La cérémonie de restitution de Mary est émouvante et ne peut qu'ébranler la pauvreté de notre monde moderne face à une si belle et totale humanité. Comment ne pas ressentir de la honte et du dégoût face à l'occultation, sans aucun scrupule, de l'importance que revêt pour ce peuple le fait que leurs ancêtres doivent demeurer au pays ? le colonisateur désire la terre pour satisfaire sa soif de conquêtes mais n'y éprouve aucun attachement profond comme ce peuple bien plus proche de la nature.
Au-delà de la cérémonie pour réparer cette profanation des restes de personnes qui avaient autant le droit, si ce n'est plus, de reposer dignement dans leurs terres, c'est un fil lancé entre deux peuples dont les premières interactions furent immédiatement haineuses, racistes.
L'auteur a désiré aller plus loin, a voulu creuser dans l'histoire de cette colonisation. Ce fut le constat de l'abomination du vol de bébés aborigènes pendant des décennies, des sites funéraires mis à nus pour effectuer des travaux d'irrigation ou de voirie, des dépouilles stockées dans des cartons poussiéreux remisés dans d'innombrables musées sous prétexte de recherches inexistantes, de la destruction des arbres qui constituaient l'habitat du cacatoès noir d'où la raréfaction de cet oiseau…
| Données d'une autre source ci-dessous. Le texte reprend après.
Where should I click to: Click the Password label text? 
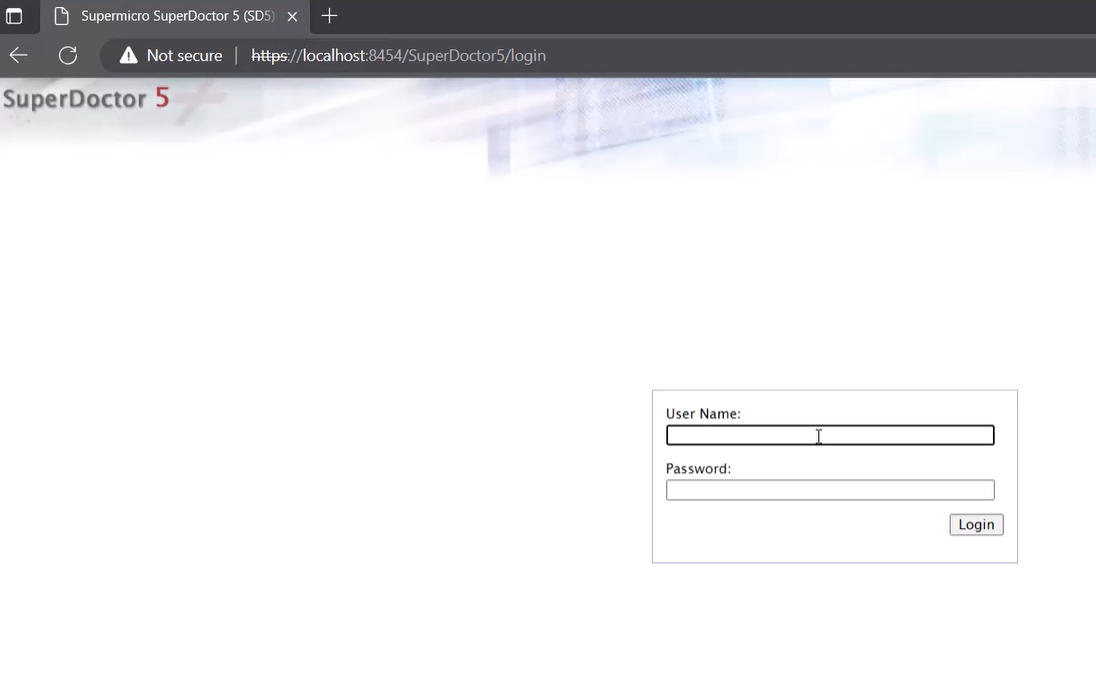(x=698, y=468)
Il déplore la facilité de mettre des étiquettes sur des hommes, des coutumes, sans creuser plus avant dans leurs motivations bien plus belles, plus humaines et plus respectueuses que bon nombre de nos comportements dits civilisés. C'est finalement la pauvreté de notre vie qui éclatera aux yeux de John Danalis. L'homme blanc est fort pour juger que sa culture est celle qui doit être appliquée, tout en écrasant et profanant celle des autres.

On respire dans ce récit les senteurs de myrte citronné et d'eucalyptus, tout en cherchant des yeux les plumes rouges du cacatoès noir qui nous pousse son cri de défi « Karak, Karak ! » Cet oiseau agira comme messager, guidera notre narrateur pour lui ouvrir les portes de ce monde aborigène qui le bouleversera jusqu'à l'extrême.
Ce récit suscite aussi une profonde réflexion sur l'absence de rites et de totems étroitement liés à la nature de notre civilisation qui pourraient pourtant apporter une plus belle harmonie de vie et surtout un respect plus profitable à la terre qui nous héberge.
Il y a des passages particulièrement chargés d'émotions, dans l'évolution de l'opinion du père, dans le soulagement manifesté par la mère, mais aussi dans la simplicité et la générosité des Aborigènes contemporains. Ils font monter la larme à l'oeil.

C'est un récit d'une très grande franchise, empli d'humilité. Je remercie vivement Babelio pour cette proposition de Masse Critique privilégiée ainsi que les Editions Marchialy pour leur magnifique ouvrage édité avec un si grand soin.